Malerische Kulturlandschaft Toskana

Die Toskana hat viele Gesichter und beginnt wenige Kilometer südlich von Siena. Die Landstraße hüpft in Schlangenlinien von Hügelkuppe zu Hügelkuppe. Allmählich wird die Gegend karg und baumlos. Dicke Erdschollen liegen auf endlos wirkenden Ackerflächen, die an eine Mondlandschaft erinnern: Die lehmfarbige Erde „Crete“ gibt der von Tälern zerfurchten Landschaft ihren Namen.

Nicht die Natur, sondern der Mensch hat die Crete geschaffen, zunächst durch rigorose Abholzung und dann auch durch Überweidung. Seit ein paar Jahrzehnten wird hier großzügig Weizen, Raps und Mais angebaut. Nur im Frühling sieht man die Landschaft für ein paar Wochen in saftigen Farben, doch wenn die Ernte im Juni eingefahren ist, verwandeln sich die Hügel spätestens um Pfingsten herum wieder in die erdfarbenen, kahlen Hänge, die das Bild der Crete bestimmen. Zwei holprige Stunden braucht der Linienbus, um nach Montalcino zu kommen. Dort, an den Befestigungsmauern der Ortschaft, wächst einer der edelsten Weine der Welt: der Brunello di Montalcono. Die Trauben auf der Nordseite ergeben zumeist einen eleganteren Brunello als jene von der Südseite. Lagert der vollmundige, rubinrote Brunello – der mindestens vier Jahre gereift sein muss – fünf Jahre im Fass, darf er sich „Riserva“ nennen. Der vielgepriesene Tropfen erhielt als erster Wein Italiens schon 1980 mit der DOCG-Plakette das höchste Prädikat des Landes zuerkannt.

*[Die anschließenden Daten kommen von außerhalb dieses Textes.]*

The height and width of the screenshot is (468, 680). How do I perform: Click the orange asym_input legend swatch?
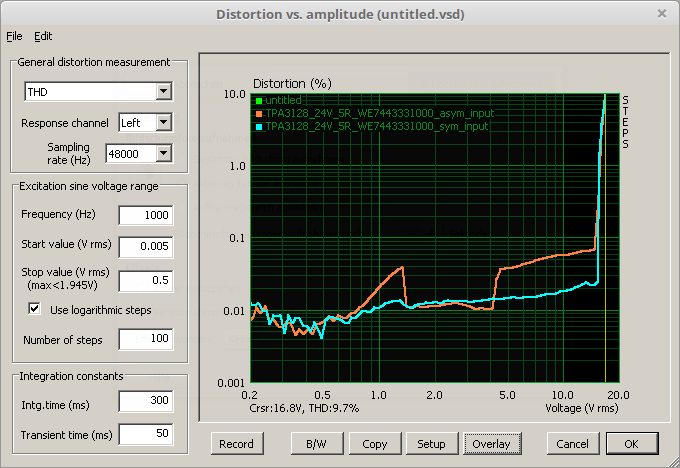[x=257, y=113]
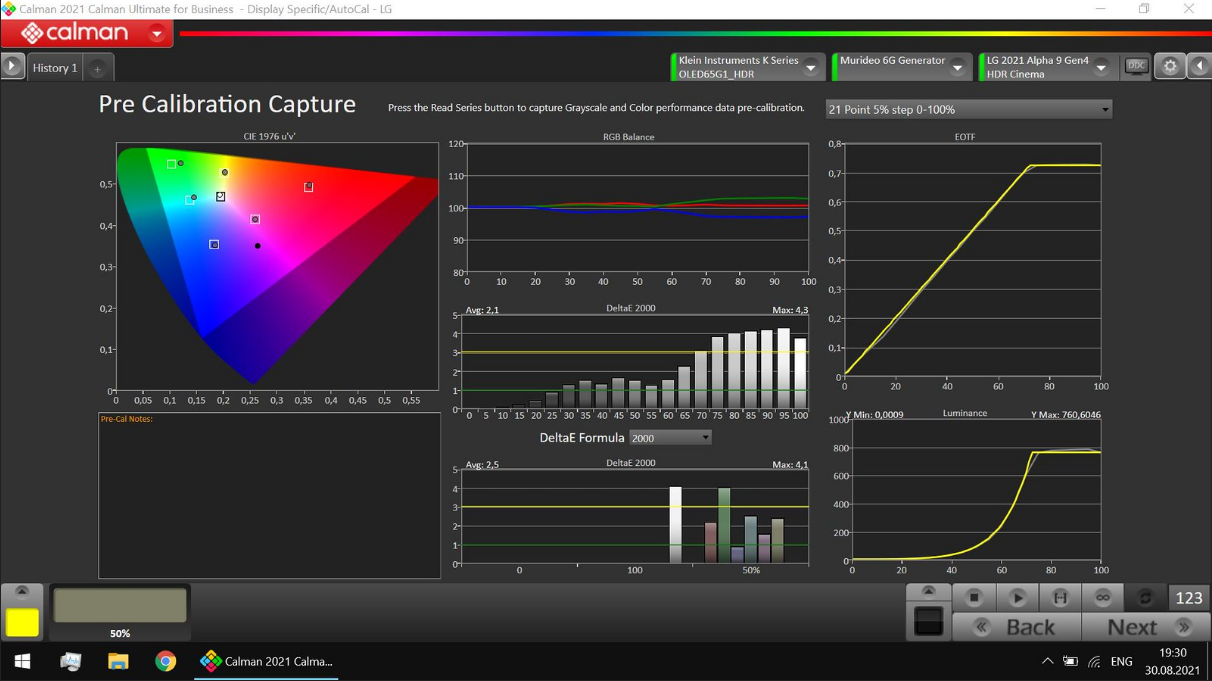This screenshot has width=1212, height=681.
Task: Click the DDC display control icon
Action: 1136,67
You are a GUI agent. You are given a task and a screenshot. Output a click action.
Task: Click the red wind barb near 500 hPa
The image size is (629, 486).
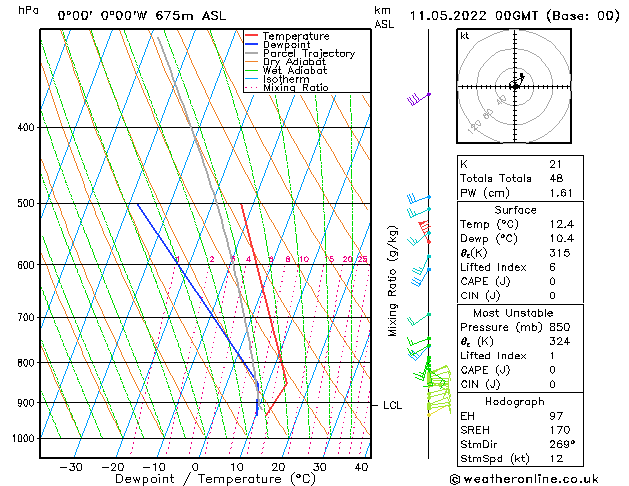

Doch die Landwirtschaft in dieser Region ist ein hartes Stück Brot. Viele alte Bauernhäuser, Landsitze, ja sogar ganze Weiler, gehören inzwischen nicht mehr den Toskanern. Sie haben ihre Landwirtschaft aufgegeben und sind in größere Städte oder in die Industriegebiete im Norden Italiens abgewandert. In den Dörfern, die sie verließen, haben sich Engländer, Schweizer, Österreicher und vor allem Deutsche niedergelassen, die sich den Traum vom Leben auf dem Land erfüllen wollten. In der Toskana, mit ihren neun ganz unterschiedlichen Regionen und der pulsierenden Metropole Florenz, fanden sie all die schönen Seiten Italiens.

„Die Toskana liegt nicht in Italien, sondern Italien in der Toskana.“ – Johann Wolfgang von Goethe 

Die Toskana ist knapp dreimal so groß wie Österreich, etwas mehr als 3,7 Millionen leben dort. Touristen verbinden mit ihr in erster Linie Museen, architektonische Highlights, kulinarische Gaumenfreuden und natürlich die grünen, welligen Hügel, durchzogen von piniengesäumten Straßen. Doch die Toskana bietet auch alles für einen abwechslungsreichen Strand- und Badeurlaub. Ihre Mittelmeerküste lockt mit hellem Sand, feinem Kies oder beeindruckenden Klippen und für Familien gibt es zahlreiche Strandbäder.

Mit ihren langen goldenen Stränden und ihren Pinienhainen ist die „Versilia“ genannte Region jedes Jahr das Ziel tausender Touristen, die ihre Ferien verbringen wollen, indem sie sich bei Sonnenbädern und langen Spaziergängen an der sandigen Küste erholen. In Wirklichkeit bietet die Versilia noch viel mehr: in Pietrasanta, Forte dei Marmi, Seravezza, Stazzema und Camaiore sind noch wenig bekannte toskanische Kunstschätze von bedeutendem Wert verwahrt. Außerdem ist die Versilia, vor allem im Sommer, reich an interessanten kulturellen Veranstaltungen: vom reichen Programm des Theaters La Versiliana, über das Festival Pucciniano bis hin zu den zahlreichen Konzerten, die im Landesinnern organisiert werden. Ohne das wichtigste Ereignis der Versilia zu vergessen: den Karneval von Viareggio, der mit seinen farbenfrohen Wagen jedes Jahr tausende Touristen anzieht. Neben dem Festland gehört übrigens auch der Toskanische Archipel mit der Insel Elba zur Toskana. Zusammen mit diesen Inseln verfügt die Region sogar über 600 Kilometern Küstenlinie.